Hal ini berdampak pada penurunan rasio pembiayaan terhadap pendapatan dari 289% pada Semester I 2020 menjadi 129% pada Semester I 2021. Kondisi ini turut mendongkrak rasio margin pendapatan bunga bersih atau net interest margin (NIM) dari 4,1% menjadi 5% pada kurun yang sama.

Demi berekspansi menjadi bank digital, perseroan mengalokasikan belanja modal untuk investasi teknologi informasi, pengembangan aplikasi, dan rekruitmen talenta baru. Hal ini membuat biaya operasional meningkat 135% menjadi Rp 183 miliar.

Kenaikan biaya operasional ini berdampak ke perolehan laba periode semester I-2021 yang masih membukukan rugi bersih Rp 47,52 miliar. Kerugian yang dialami perusahaan menyusut dari level rugi bersih pada semester I-2020 sebesar Rp 50,91 miliar.

“Kinerja kami belum positif karena faktor investasi. Kami menilai hal tersebut sebagai sesuatu yang wajar dan masih sejalan dengan perencanaan awal. Investasi ini tentu akan bisa dinikmati hasilnya di masa mendatang,” ujar Kharim.

Dari sisi aset, perseroan membukukan kenaikan aset 491% dari Rp 1,7 triliun menjadi Rp 10 triliun. Sementara itu, ekuitas meningkat 538% dari Rp 1,3 triliun menjadi Rp 8,1 triliun. Dari sisi perolehan dana pihak ketiga (DPK) juga mengalami pertumbuhan 326% menjadi Rp 1,73 triliun.

“Berbagai indikator keuangan menunjukkan Jago memiliki fundamental yang sangat kuat dan mampu menopang target untuk tumbuh secara berkelanjutan,” kata Kharim.

Beberapa bulan belakangan, Bank Jago terus menjalankan aksi korporasi untuk mengembangkan bisnis sebagai bank digital. Pada April lalu, perusahaan telah merampungkan penerbitan saham baru (rights issue) untuk berekspansi.

Dalam kurun tiga bulan terakhir, perseroan meningkatkan penyaluran kredit dan memperluas kolaborasi dengan digital ekosistem.
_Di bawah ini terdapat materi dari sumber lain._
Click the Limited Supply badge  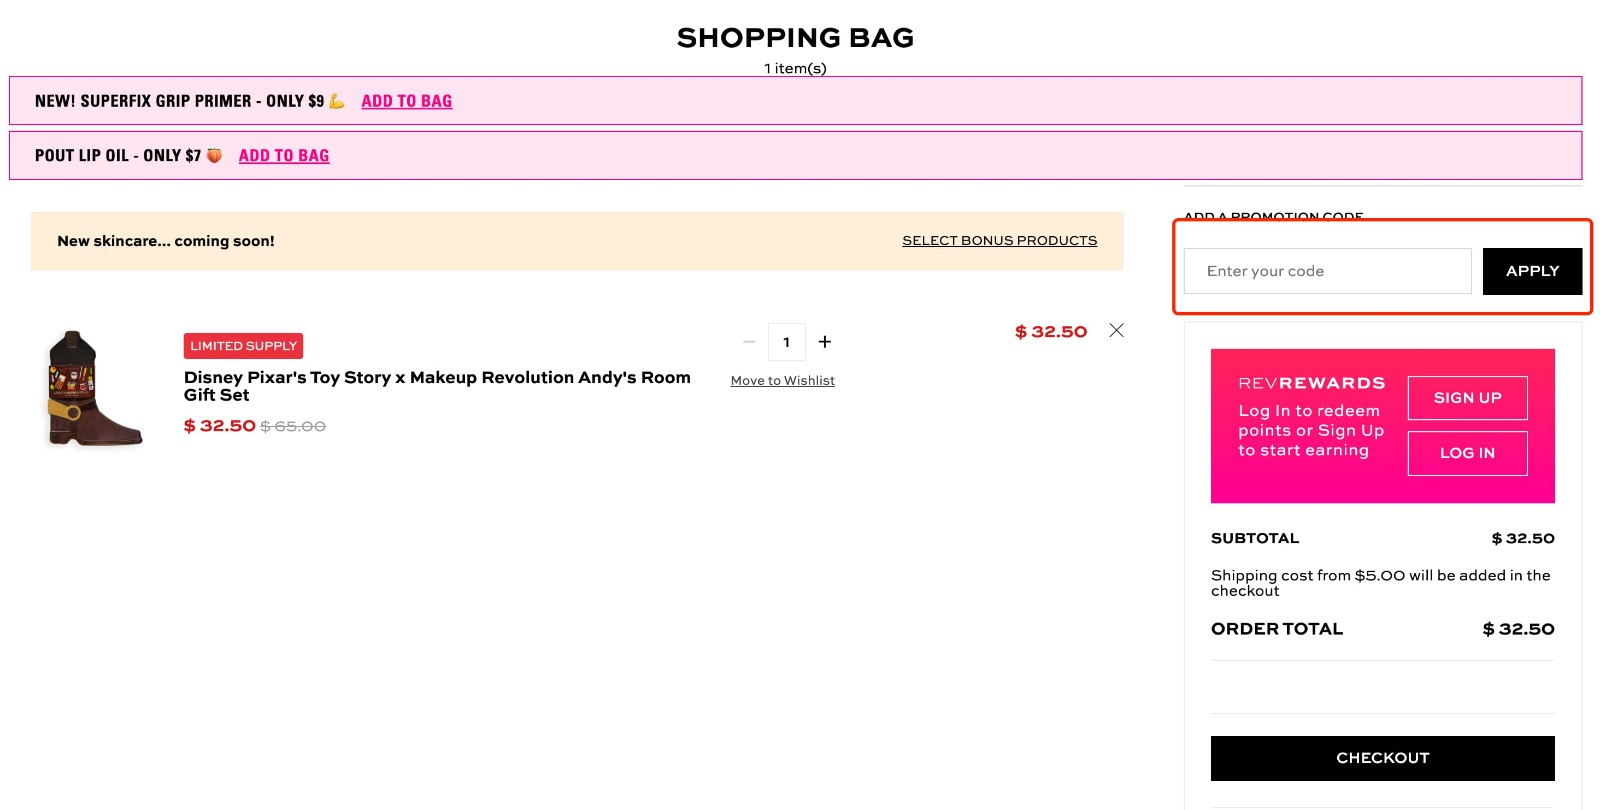(x=242, y=345)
Kolaborasi diwujudkan melalui kerja sama dengan sejumlah perusahaan peer to peer (P2P) lending, perusahaan pembiayaan, ekosistem digital, dan integrasi aplikasi dengan platform investasi.

“Bersama para mitra, kami berupaya menciptakan akses keuangan ke para pelaku usaha mikro, kecil dan menengah serta masyarakat luas. Dengan meningkatkan pembiayaan, kami ingin berkontribusi dalam pemulihan ekonomi akibat pandemi,” kata Kharim.